**Extracted text:**
*** Block opens ***
Severe or profound hearing loss Deaf students can be taught in regular classes but the teacher will need to acquire some special skills. Deaf students need to be communicated with using a combination of clear speech and sign language, in addition to extensive use of written materials.

Speech Impairment

Children can have communication problems for a variety of reasons. In many cases, a communication problem is the result of another disability, such as intellectual disability, severe learning difficulties, physical disability (e.g., cerebral palsy, cleft lip or palate), deafness or moderate hearing loss, or an emotional or psychological disorder. In other cases, and for no obvious reason, children have difficulty learning, understanding or expressing language. There are three types of communication problems: expressive problems, problems with interacting and receptive problems.

Teaching Strategies

Children who have no speech at all, or whose speech is unintelligible, may need to use a sign language or pictorial communication system. Others may need a properly design speech therapy program. Where this is the case, teachers should seek assistance from their special education resource center. However, the vast majority of students with language problems do not require alternative communication systems or an extensive speech therapy program. Rather, they need teaching that is responsive to their individual needs.

Vision Impairment

Vision plays a vital role in school learning and it is essential that teachers understand the visual abilities of their students. Many students who have mild to moderate vision impairments are not identified as such, so teachers have an important role in detecting vision impairment.

As is the case with hearing impairment and some other disabilities, students with vision impairment can sometimes be mistaken for students with intellectual disability or learning difficulties, so when a teacher finds that a student is struggling at school, they should always check the student’s vision and hearing.

When vision impairment is not addressed at school, it can lead to learning difficulties and even behavioral problems, as the student misses important information, struggles to keep up with other students, loses confidence, and becomes frustrated.

Behavioral and Emotional Disorders

Behavior disorders are regarded as those behaviors that students sometimes exhibit that are inappropriate and unacceptable in the classroom or school. Sometimes, students exhibit inappropriate behavior because of emotional disorders but it is often impossible to determine whether or not a student’s behavior is actually caused by an emotional disorder.
*** Block closes ***
[Dataset records]
*** Block opens ***
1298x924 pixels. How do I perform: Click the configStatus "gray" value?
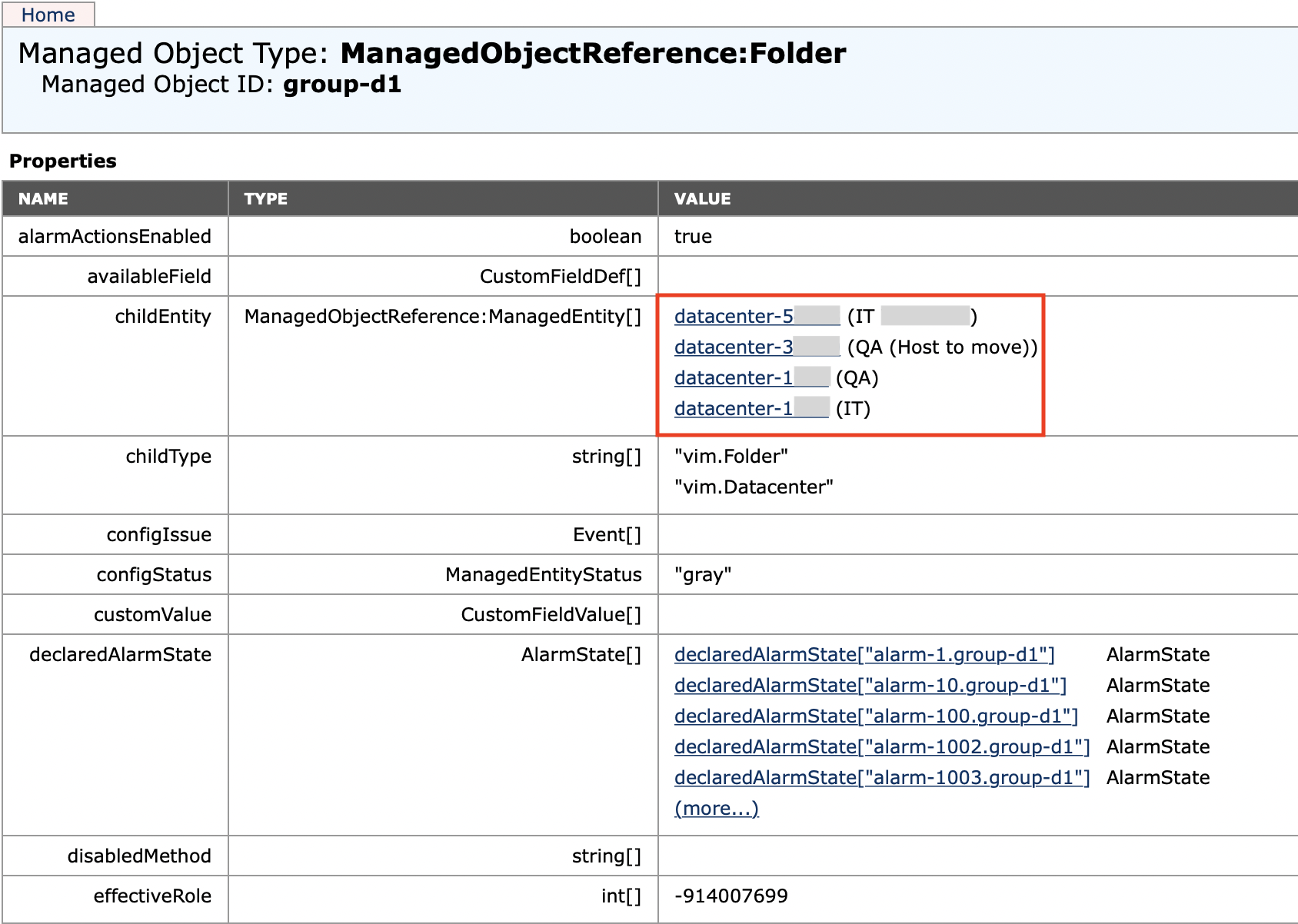pos(702,574)
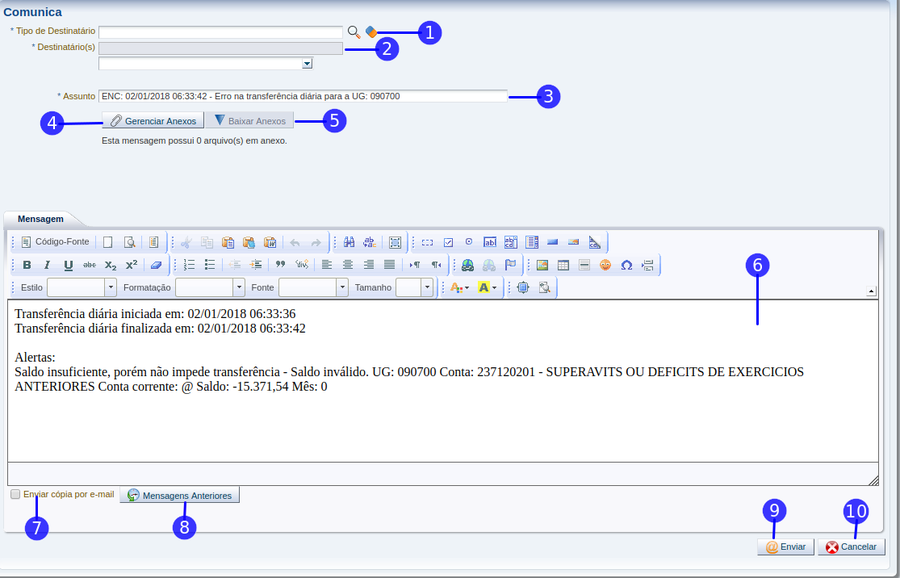Select the Mensagem tab

coord(41,218)
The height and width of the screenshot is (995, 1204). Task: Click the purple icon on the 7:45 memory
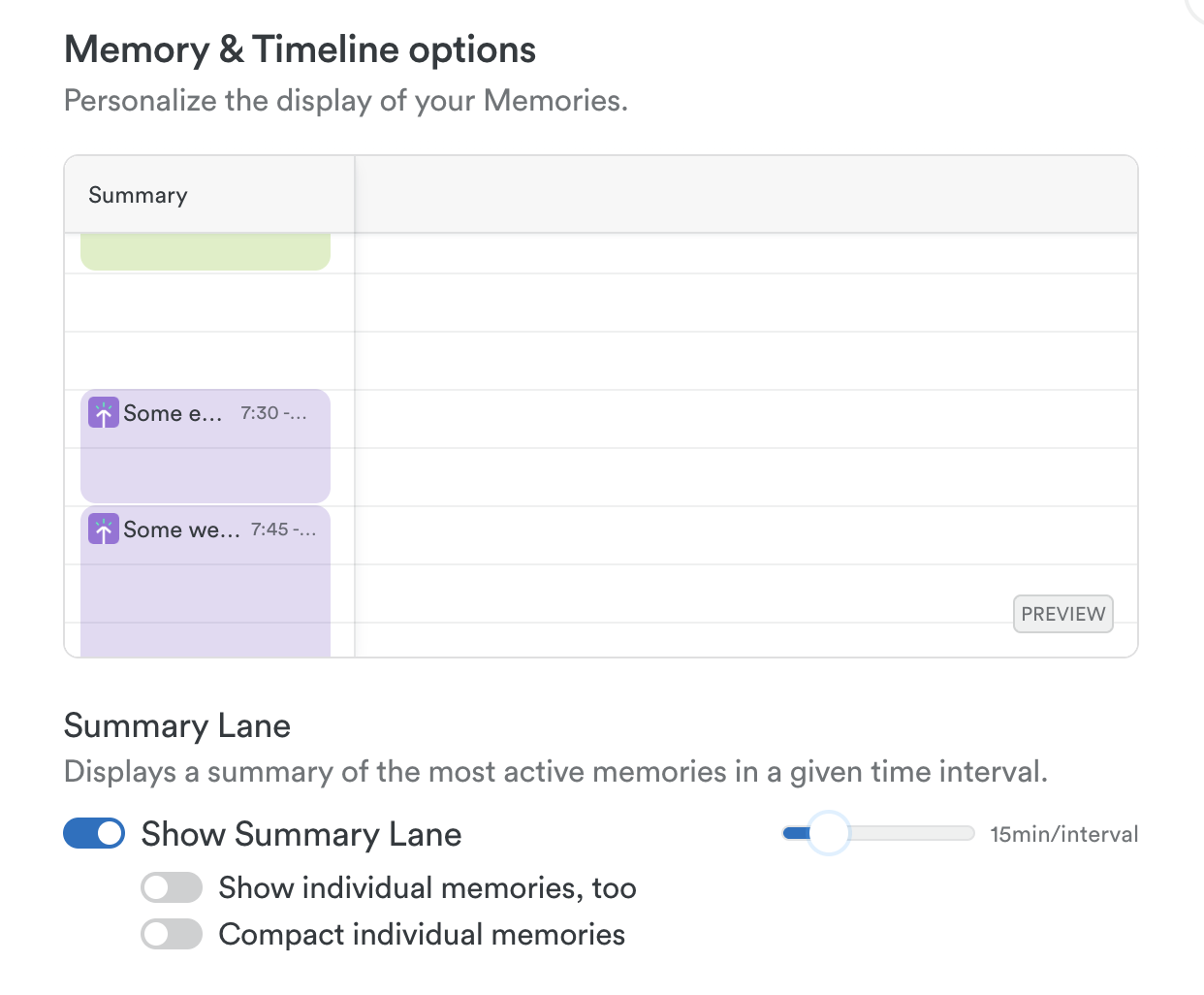pyautogui.click(x=104, y=530)
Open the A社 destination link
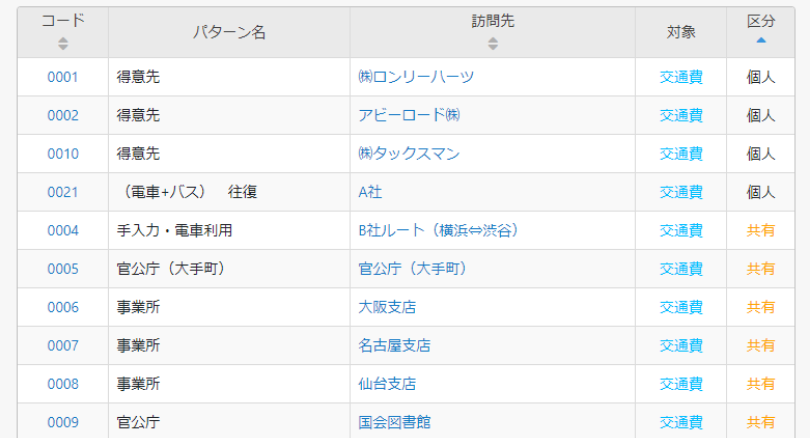The height and width of the screenshot is (438, 810). coord(370,192)
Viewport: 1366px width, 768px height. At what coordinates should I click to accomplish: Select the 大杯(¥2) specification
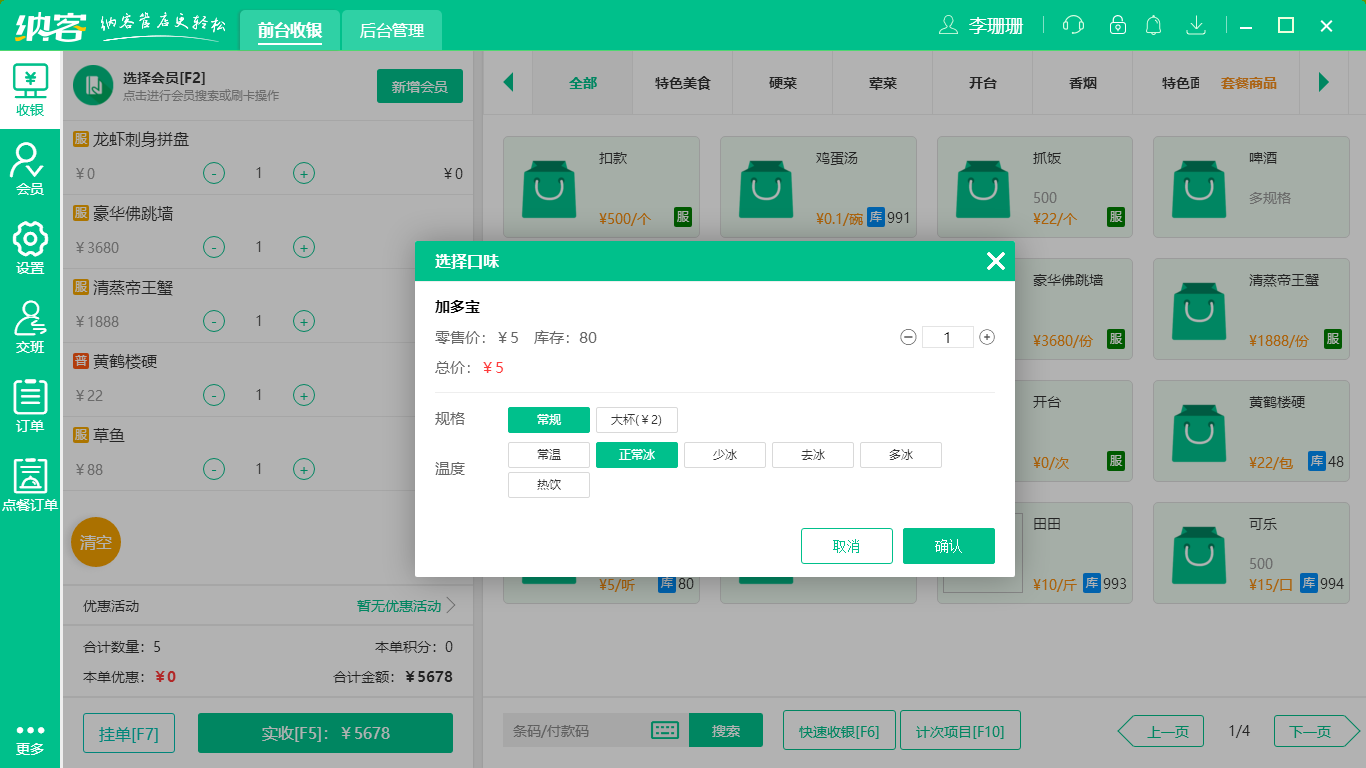(637, 419)
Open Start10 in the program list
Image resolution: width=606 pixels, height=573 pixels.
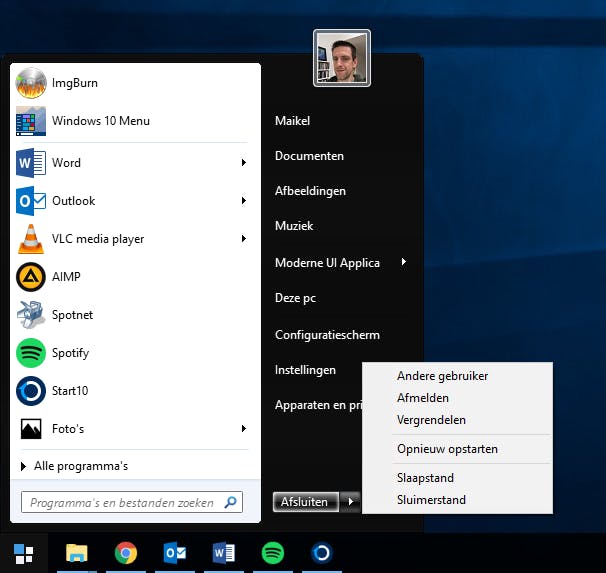(x=70, y=391)
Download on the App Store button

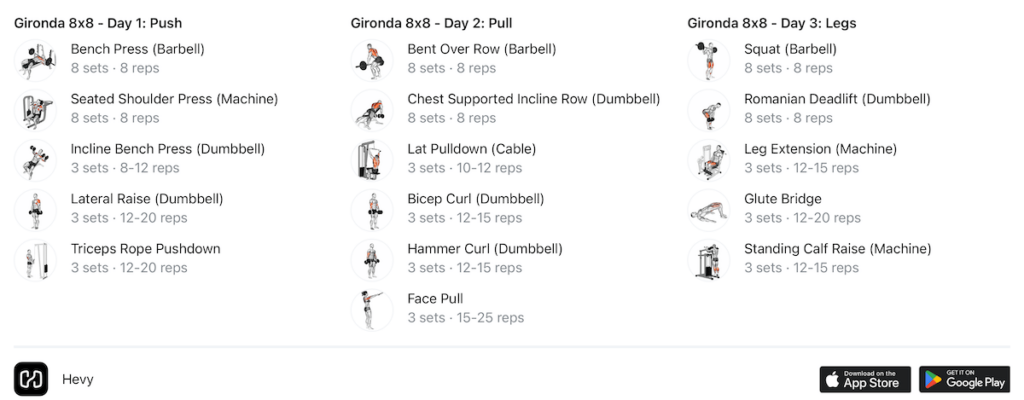point(865,379)
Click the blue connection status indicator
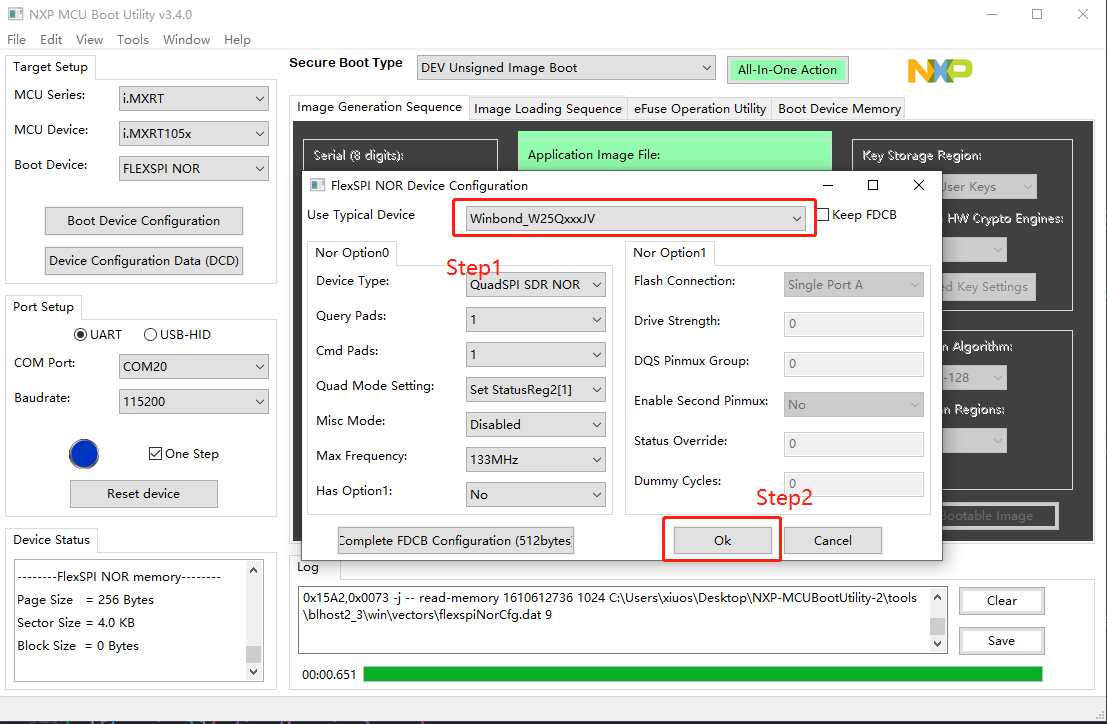This screenshot has height=724, width=1107. [x=84, y=454]
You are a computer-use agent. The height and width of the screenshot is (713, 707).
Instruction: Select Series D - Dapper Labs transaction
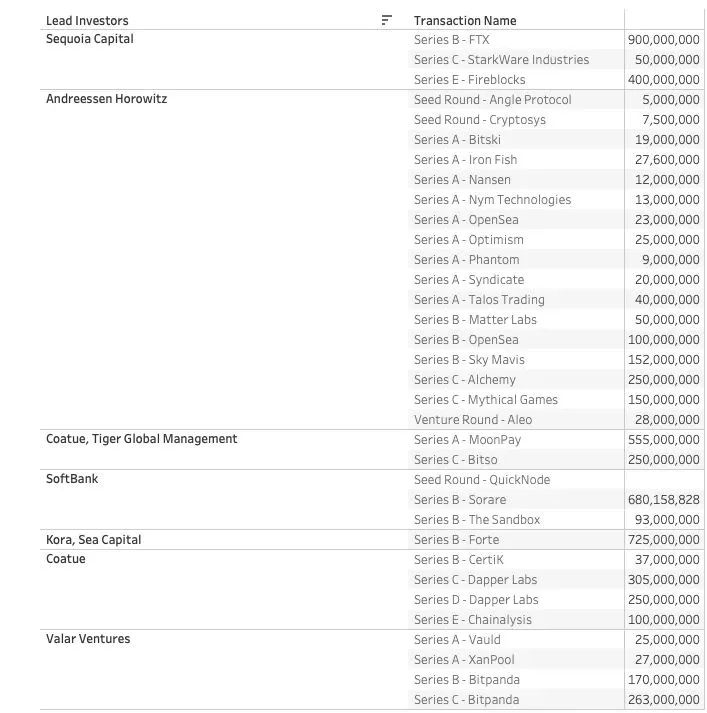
*** Block closes ***
**Tasks to perform:**
1) From the text on teaching students with disabilities, retype the passage that starts with the words containing "Children who have" and ends with "detecting vision impairment.".
2) Write what comes next in the text on teaching students with disabilities, picking up right after its final sentence.

**Responses by task:**
1)
Children who have no speech at all, or whose speech is unintelligible, may need to use a sign language or pictorial communication system. Others may need a properly design speech therapy program. Where this is the case, teachers should seek assistance from their special education resource center. However, the vast majority of students with language problems do not require alternative communication systems or an extensive speech therapy program. Rather, they need teaching that is responsive to their individual needs.

Vision Impairment

Vision plays a vital role in school learning and it is essential that teachers understand the visual abilities of their students. Many students who have mild to moderate vision impairments are not identified as such, so teachers have an important role in detecting vision impairment.

2)
For practical reasons, behavioral and emotional disorders can be grouped as one area of special needs. Most students exhibit inappropriate behavior at some time but students regarded as having behavior disorders perform inappropriate behavior more often and usually with greater intensity.

The behavioral disorders that usually concern teachers most are those that affect their teaching and other students, such as classroom disturbances, aggressive teasing or bullying, continual talking and calling out, taking or interfering with other students’ property, inability to work independently or cooperatively, and refusal to comply with the teacher’s instructions.

Teaching Strategies

Students with behavior and emotional disorders have often been excluded from schools in the past.  It is also the case that students who are excluded from school because of unacceptable behavior are more likely to develop more serious behavioral problems away from school. If these students’ needs can be met at school instead, all members of society benefit.

It can be difficult for teachers, other students, other parents, and other community members to accept that students with behavior disorders should receive special assistance. People often regard these students as not deserving anything except punishment.

However, it is the responsibility of teachers to change and modify behavior; after all, education is really a process of changing behavior and appropriate social behavior should really be regarded as just another set of skills to be learned.

In Conclusion

Information and resources to serve the unique needs of persons with disabilities so that each person will meet or exceed high standards of achievement in academic and nonacademic skills.